Categorias profissionais com acesso garantido aos pagamentos

A Consolidação das Leis do Trabalho e a Previdência Social incluem no rol de beneficiárias as empregadas com carteira assinada sob o regime CLT, domésticas, autônomas, trabalhadoras rurais, seguradas facultativas e desempregadas que mantêm o período de graça. A legislação abrange também mulheres que enfrentaram interrupção involuntária da gestação ou geraram feto natimorto.

  • Trabalhadoras com carteira assinada sob a Consolidação das Leis do Trabalho
  • Empregadas domésticas registradas
  • Desempregadas cadastradas sob o período de graça ou seguro-desemprego
  • Contribuintes autônomas, individuais e facultativas
  • Trabalhadoras do campo e de áreas rurais

A trabalhadora tem direito a 14 dias de repouso nos quadros de aborto espontâneo sem caráter criminoso registrados até a 23ª semana de gravidez. Caso a perda gestacional aconteça após a 23ª semana ou ocorra o nascimento de feto natimorto, a Previdência Social garante o afastamento completo de 120 dias. A segurada precisa apresentar o respectivo atestado de comprovação clínica. O repouso visa a recuperação física da mulher.
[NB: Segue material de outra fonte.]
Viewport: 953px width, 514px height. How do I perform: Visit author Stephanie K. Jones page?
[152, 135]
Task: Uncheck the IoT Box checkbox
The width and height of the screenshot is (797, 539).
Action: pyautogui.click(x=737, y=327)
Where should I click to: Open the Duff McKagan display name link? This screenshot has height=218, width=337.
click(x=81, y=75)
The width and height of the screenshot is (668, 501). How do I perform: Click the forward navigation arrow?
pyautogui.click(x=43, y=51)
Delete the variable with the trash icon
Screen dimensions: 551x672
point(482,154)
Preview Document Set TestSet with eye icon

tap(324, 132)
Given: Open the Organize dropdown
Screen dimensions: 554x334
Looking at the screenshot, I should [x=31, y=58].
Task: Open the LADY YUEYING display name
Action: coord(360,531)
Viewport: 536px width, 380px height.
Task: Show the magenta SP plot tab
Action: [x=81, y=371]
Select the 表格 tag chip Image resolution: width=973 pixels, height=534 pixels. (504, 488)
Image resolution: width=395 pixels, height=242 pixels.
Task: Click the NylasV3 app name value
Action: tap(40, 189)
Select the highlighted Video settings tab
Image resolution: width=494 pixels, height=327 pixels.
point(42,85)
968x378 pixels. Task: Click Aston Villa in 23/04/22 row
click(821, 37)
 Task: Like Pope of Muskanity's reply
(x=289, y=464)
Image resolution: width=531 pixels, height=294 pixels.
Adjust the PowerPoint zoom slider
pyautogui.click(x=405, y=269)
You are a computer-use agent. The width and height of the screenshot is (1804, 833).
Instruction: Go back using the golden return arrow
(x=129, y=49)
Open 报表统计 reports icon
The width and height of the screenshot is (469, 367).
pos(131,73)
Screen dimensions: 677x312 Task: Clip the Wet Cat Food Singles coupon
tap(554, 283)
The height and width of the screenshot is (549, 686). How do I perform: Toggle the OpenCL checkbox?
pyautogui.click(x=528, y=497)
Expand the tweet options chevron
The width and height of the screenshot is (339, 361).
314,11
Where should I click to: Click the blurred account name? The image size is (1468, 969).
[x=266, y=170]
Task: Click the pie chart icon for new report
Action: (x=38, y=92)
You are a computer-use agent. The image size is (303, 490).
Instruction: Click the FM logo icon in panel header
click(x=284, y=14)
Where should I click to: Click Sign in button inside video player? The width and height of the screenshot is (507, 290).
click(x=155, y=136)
Critérios para concessão a pais e casais homoafetivos

O pai solteiro ou casado recebe o salário-maternidade de 120 dias quando conclui um processo de adoção de menor com até 12 anos de idade ou assume a guarda decorrente de falecimento da genitora.

Em situações onde a mulher falece durante o parto ou ao longo da fruição da licença, o viúvo ou companheiro assume a titularidade das parcelas restantes pelo tempo que faltava para completar o prazo integral. Na união entre dois homens que formalizam a adoção conjunta perante a Justiça, a legislação previdenciária autoriza o pagamento de 120 dias a um dos cônjuges. O casal decide quem solicita o repouso.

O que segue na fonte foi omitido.